* **Document segment**:
*** Block opens ***

The six-banded armadillo is typically between 40 and 50 centimetres (16 and 20 in) in length, and weighs 3.2 to 6.5 kilograms. The carapace is pale yellow to reddish brown, marked by scales of equal length, and scantily covered in bristle-like hairs. The forefeet have five distinct toes, each with moderately developed claws.
Six-banded armadillos are efficient diggers and form burrows to live in and search for prey. The armadillo is alert and primarily solitary. They are omnivorous, feeding on insects, carrion, and plant material. Due to their poor eyesight, armadillos rely on their sense of smell to detect prey and predators. Births take place throughout the year; gestation is 60 to 64 days long, after which a litter of one to three is born.
The IUCN classifies the six-banded armadillo as least concern, due to its wide distribution, adaptability and stable population. They also live in several protected areas. Although there are no major threats to its survival, six-banded armadillo populations north of the Amazon River might be declining due to human settlement and industrial expansion. Armadillos are reportedly hunted for medicinal purposes.
Latin name - Euphractus sexcinctus
Class - Mammalia
Order - Cingulata
Family - Chlamyphoridae
IUCN Status - Least Concern
Habitat - Savannas, primary and secondary forests, shrublands and deciduous forests
Distribution - Brazil and southern Suriname in the northeast through Bolivia, Paraguay, and Uruguay into northern Argentina in the southeast
Our six-banded armadillo is aptly named Peludo, the Spanish word for hairy. You'll understand why when you see him! Peludo loves breaking into rotten logs, digging for hidden insects and lying on his back so the warmth of his basking area hits his belly!

*** Block closes ***

* **Activity 1**:
Answer these questions using the armadillo text, one answer per line, marked the same way:
(a) How long does gestation last?
(b) To which order does the six-banded armadillo belong?
(c) What does the name Peludo mean?
* **Activity 2**: Revise the armadillo text between "The six-banded armadillo is" and "three is born.", inclusive, replacing "carrion" with "small vertebrates".

* **Exercise data**:
*** Block opens ***

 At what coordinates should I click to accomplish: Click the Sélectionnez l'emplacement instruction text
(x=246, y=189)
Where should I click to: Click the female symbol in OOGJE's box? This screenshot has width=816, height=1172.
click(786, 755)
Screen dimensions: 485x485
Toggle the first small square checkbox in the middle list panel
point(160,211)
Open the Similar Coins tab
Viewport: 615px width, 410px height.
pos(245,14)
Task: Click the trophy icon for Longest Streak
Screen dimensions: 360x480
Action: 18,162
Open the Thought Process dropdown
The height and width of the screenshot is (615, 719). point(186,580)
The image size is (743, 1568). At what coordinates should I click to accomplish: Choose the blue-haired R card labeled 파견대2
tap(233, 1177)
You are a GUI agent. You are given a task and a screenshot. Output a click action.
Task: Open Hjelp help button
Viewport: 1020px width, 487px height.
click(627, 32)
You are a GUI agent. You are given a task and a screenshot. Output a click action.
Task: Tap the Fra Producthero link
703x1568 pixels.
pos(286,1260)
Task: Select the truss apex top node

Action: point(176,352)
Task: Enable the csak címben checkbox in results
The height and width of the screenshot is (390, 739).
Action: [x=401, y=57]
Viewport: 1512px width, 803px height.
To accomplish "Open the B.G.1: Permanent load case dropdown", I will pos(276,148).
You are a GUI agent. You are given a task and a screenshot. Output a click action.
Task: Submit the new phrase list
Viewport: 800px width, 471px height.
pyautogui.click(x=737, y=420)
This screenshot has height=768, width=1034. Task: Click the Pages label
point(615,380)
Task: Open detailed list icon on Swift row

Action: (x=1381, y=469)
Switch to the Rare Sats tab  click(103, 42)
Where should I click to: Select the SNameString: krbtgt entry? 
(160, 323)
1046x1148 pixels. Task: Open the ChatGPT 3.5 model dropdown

*** Block closes ***

* **Written solution 1**:
(a) 60 to 64 days
(b) Cingulata
(c) It is the Spanish word for hairy.

* **Written solution 2**:
The six-banded armadillo is typically between 40 and 50 centimetres (16 and 20 in) in length, and weighs 3.2 to 6.5 kilograms. The carapace is pale yellow to reddish brown, marked by scales of equal length, and scantily covered in bristle-like hairs. The forefeet have five distinct toes, each with moderately developed claws.
Six-banded armadillos are efficient diggers and form burrows to live in and search for prey. The armadillo is alert and primarily solitary. They are omnivorous, feeding on insects, small vertebrates, and plant material. Due to their poor eyesight, armadillos rely on their sense of smell to detect prey and predators. Births take place throughout the year; gestation is 60 to 64 days long, after which a litter of one to three is born.